A MAN who helped set up a “cannabis farm” at Warrington shouted and struggled with two women dock officers when he was jailed for three and-a-half years.
Raymond Mooney, 47, shouted: “I never had anything to do with it” and had to be restrained by the two women before being taken to the cells.
Mooney, from Leigh Road, Leigh, pleaded guilty at Warrington Crown Court to being concerned in the production of cannabis.
The court was told the “farm” – in a railway arch in Crown Street, Warrington, produced drugs worth £18,000.
Simon Medland, prosecuting, said Mooney had carried out odd jobs in the premises for the occupier, John Radford. This included building partition walls so it could be divided, with the front resembling an office while the rear section was a climate controlled area for cannabis plants to grow in.

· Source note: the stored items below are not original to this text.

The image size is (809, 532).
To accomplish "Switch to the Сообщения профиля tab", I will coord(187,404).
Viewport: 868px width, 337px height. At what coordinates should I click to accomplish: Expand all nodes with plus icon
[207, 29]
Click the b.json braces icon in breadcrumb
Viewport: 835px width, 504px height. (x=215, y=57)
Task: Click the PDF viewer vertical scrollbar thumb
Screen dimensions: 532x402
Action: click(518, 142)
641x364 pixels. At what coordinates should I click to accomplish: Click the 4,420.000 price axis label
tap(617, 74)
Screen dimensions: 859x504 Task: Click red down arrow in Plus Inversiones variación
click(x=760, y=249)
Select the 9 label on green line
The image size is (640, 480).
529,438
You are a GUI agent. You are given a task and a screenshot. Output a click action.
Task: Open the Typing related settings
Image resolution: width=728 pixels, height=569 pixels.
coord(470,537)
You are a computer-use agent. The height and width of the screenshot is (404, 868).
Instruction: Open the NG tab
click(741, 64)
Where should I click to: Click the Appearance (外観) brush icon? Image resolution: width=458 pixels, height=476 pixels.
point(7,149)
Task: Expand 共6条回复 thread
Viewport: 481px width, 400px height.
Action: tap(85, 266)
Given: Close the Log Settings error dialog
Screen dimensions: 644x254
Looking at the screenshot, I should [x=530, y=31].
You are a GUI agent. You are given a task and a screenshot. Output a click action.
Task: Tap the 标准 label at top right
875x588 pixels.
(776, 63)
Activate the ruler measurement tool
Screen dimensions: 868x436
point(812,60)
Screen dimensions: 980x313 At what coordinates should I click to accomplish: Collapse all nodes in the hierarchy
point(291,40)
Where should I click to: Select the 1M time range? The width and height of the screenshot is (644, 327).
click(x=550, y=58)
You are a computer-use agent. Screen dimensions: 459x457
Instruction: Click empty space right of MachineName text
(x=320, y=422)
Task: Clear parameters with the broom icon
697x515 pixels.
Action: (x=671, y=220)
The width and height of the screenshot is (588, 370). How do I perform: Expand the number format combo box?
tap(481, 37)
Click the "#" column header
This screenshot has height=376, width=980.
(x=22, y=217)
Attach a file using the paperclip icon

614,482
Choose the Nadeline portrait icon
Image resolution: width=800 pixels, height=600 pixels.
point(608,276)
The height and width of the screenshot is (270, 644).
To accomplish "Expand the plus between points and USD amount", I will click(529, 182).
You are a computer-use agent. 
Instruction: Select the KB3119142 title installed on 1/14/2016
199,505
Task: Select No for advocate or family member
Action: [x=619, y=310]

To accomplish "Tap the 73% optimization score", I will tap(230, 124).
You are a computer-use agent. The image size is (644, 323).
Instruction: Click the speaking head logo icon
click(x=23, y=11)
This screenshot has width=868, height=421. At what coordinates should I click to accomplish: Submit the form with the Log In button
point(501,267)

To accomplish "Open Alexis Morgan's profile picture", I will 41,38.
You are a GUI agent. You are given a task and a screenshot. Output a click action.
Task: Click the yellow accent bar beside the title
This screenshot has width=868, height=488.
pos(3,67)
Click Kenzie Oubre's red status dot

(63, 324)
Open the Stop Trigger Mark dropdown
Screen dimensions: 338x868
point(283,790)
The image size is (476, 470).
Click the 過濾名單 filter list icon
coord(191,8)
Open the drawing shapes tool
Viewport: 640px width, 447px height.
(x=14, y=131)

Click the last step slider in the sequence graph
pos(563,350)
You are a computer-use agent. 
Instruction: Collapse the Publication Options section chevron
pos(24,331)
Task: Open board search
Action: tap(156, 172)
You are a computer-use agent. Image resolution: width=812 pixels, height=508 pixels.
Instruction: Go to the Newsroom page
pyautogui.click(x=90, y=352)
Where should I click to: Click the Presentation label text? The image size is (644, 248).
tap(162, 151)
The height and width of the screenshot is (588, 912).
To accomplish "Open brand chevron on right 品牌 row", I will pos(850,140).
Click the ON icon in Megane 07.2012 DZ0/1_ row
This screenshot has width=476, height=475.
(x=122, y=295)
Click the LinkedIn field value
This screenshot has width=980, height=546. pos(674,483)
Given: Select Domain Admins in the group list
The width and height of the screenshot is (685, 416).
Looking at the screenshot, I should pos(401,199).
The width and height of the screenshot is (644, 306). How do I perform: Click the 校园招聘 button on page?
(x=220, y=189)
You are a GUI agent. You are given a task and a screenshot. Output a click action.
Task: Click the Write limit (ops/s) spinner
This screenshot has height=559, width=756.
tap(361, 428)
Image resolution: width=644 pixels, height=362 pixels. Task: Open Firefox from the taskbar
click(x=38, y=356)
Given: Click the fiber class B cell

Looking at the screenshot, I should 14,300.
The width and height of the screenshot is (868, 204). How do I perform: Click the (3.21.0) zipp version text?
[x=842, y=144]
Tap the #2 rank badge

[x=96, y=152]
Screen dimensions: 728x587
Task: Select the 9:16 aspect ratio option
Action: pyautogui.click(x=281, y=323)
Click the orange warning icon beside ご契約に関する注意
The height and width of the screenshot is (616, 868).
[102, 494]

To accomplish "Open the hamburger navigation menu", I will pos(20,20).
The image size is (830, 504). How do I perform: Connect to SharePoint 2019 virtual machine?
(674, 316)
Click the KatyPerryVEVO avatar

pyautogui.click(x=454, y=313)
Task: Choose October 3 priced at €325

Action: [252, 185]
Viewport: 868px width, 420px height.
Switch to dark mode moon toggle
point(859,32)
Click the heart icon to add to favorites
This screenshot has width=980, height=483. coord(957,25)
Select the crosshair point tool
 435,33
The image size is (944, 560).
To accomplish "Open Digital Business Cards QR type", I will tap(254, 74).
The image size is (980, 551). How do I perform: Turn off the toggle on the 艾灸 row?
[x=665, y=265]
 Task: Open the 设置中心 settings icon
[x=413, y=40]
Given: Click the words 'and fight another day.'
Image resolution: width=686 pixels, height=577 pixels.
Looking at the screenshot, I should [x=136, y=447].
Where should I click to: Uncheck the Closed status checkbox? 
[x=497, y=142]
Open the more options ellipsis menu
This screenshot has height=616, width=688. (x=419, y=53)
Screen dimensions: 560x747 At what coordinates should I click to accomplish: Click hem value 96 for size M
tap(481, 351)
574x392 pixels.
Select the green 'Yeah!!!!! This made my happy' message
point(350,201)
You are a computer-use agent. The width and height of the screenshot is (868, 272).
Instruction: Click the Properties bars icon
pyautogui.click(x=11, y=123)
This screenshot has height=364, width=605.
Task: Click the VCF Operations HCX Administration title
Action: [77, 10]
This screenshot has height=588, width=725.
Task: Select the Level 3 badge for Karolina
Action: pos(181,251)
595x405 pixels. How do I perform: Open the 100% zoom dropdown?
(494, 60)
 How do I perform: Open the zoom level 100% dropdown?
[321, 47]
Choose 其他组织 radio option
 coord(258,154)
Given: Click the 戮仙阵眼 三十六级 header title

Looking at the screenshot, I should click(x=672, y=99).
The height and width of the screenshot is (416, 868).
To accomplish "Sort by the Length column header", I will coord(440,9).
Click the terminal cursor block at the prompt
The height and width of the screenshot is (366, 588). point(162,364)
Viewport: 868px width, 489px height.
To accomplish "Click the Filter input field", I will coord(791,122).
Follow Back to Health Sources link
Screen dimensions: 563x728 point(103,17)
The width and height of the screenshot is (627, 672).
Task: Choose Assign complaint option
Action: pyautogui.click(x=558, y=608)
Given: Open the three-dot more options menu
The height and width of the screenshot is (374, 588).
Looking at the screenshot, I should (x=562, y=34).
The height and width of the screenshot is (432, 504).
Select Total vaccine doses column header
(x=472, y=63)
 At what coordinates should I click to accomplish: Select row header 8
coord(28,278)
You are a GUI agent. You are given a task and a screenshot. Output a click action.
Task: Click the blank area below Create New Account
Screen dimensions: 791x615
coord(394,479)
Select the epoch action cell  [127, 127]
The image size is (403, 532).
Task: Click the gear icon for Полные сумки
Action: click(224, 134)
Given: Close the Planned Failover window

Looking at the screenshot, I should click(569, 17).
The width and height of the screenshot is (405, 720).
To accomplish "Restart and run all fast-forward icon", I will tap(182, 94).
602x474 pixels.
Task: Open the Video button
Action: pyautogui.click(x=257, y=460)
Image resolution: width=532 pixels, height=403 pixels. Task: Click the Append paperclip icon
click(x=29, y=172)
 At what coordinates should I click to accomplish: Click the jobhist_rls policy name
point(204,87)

When police raided the premises they found 722 cannabis plants, equating to 16 kilograms of skunk cannabis worth about £18,000.
They also found cigarette butts with Mooney’s DNA on them and it also emerged that Mooney had a string of previous convictions against his name dating back to when he was just 11 years old. He and Radford had been prosecuted by Portuguese officials last year for attempting to smuggle cocaine into the country and Mooney had received a two-year sentence suspended for three years.
Anthony Rose, defending, said Mooney’s role in the cannabis farm were not connected with cultivating the drug. He now realised the affect drugs had on him and others, and indeed had joined a drug rehabilitation programme of his own accord.
Judge Nicholas Woodward told Mooney: “The basis of your plea shows you were concerned with the production of a cannabis farm.”